Task objective => Retype all entries exactly as they stand, excluding pictures.

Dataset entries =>
——————————

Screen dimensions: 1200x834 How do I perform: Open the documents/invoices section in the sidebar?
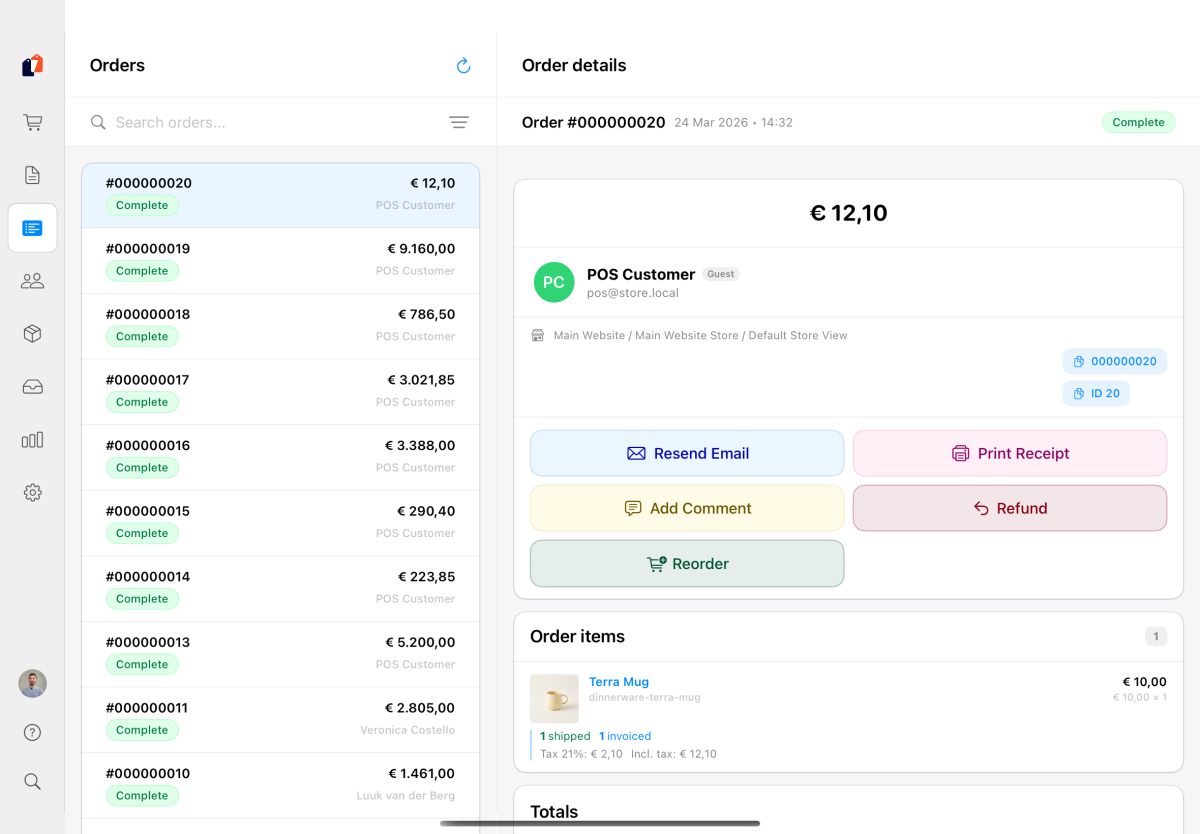tap(32, 174)
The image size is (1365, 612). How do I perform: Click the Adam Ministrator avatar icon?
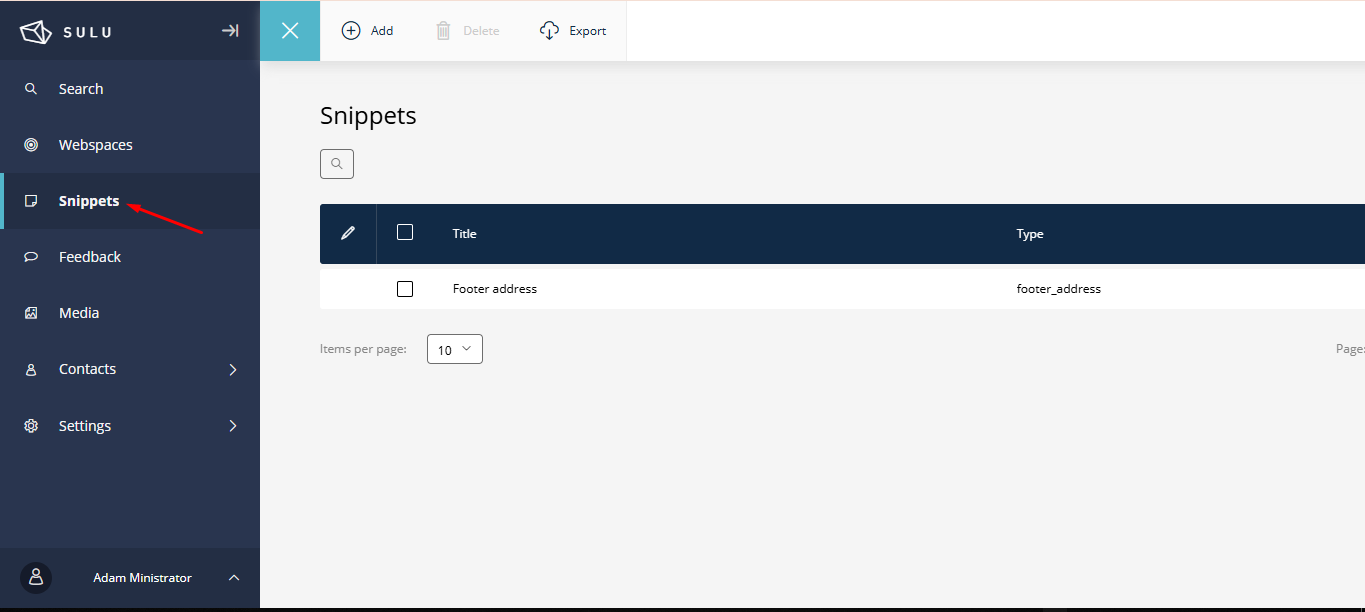35,577
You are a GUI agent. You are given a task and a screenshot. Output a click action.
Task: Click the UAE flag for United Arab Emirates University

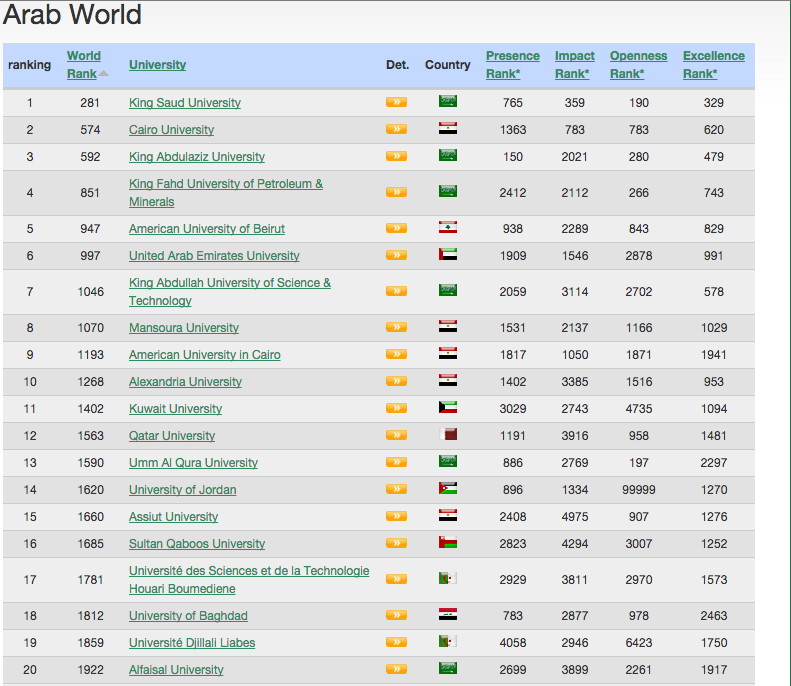[447, 255]
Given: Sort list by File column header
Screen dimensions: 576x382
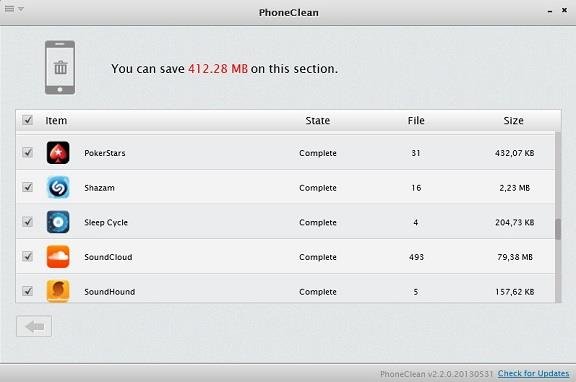Looking at the screenshot, I should pyautogui.click(x=416, y=120).
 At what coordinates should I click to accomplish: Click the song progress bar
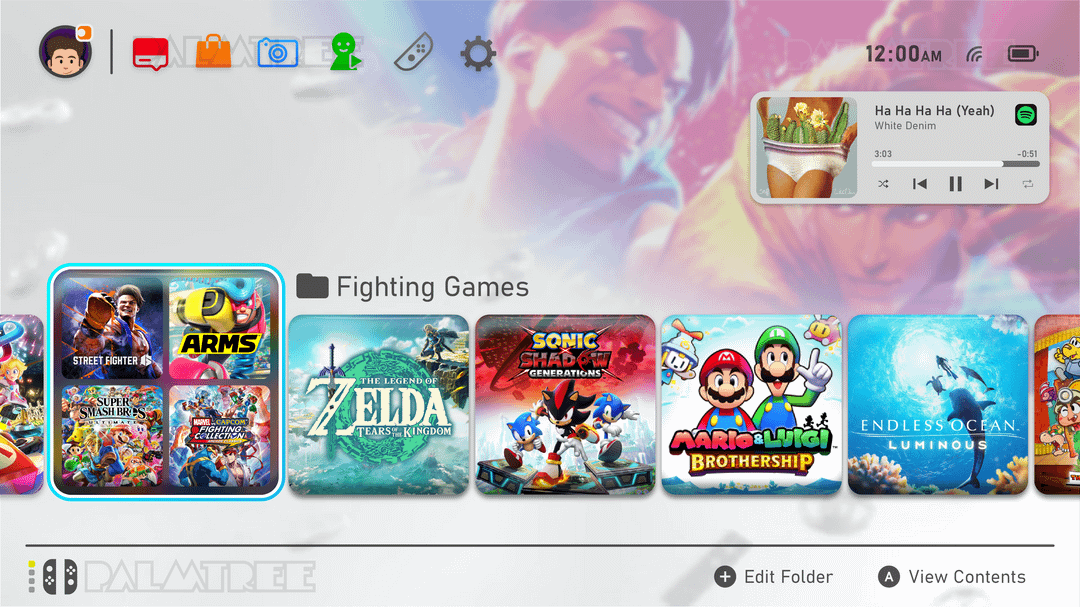(955, 164)
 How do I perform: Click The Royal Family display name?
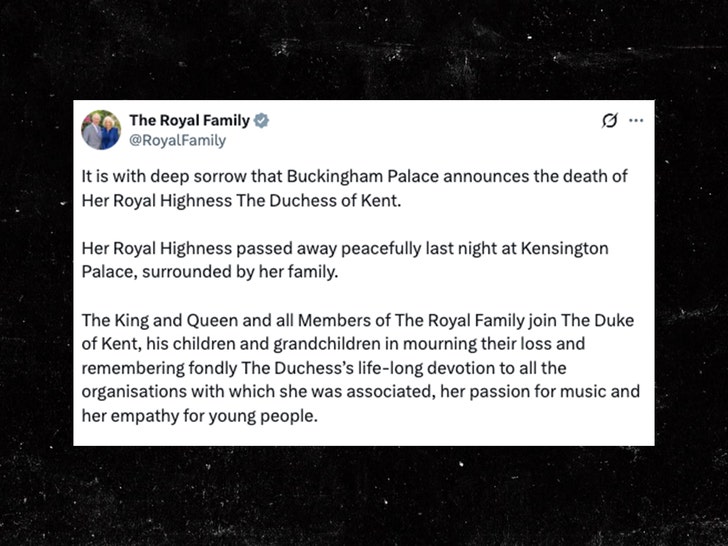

——————————

Solution to this problem =>
Screen dimensions: 1200x834 How do I perform: Open the documents/invoices section in the sidebar?
tap(32, 174)
The image size is (1365, 612). How do I perform: Click the Adam Ministrator avatar icon?
35,577
You are a GUI agent. You are given a task and a screenshot. Output a click action.
Task: Click the UAE flag for United Arab Emirates University

[447, 255]
Given: Sort list by File column header
Screen dimensions: 576x382
Looking at the screenshot, I should pyautogui.click(x=416, y=120).
 At what coordinates should I click to accomplish: Click the song progress bar
(955, 164)
 How do I perform: Click The Royal Family display name?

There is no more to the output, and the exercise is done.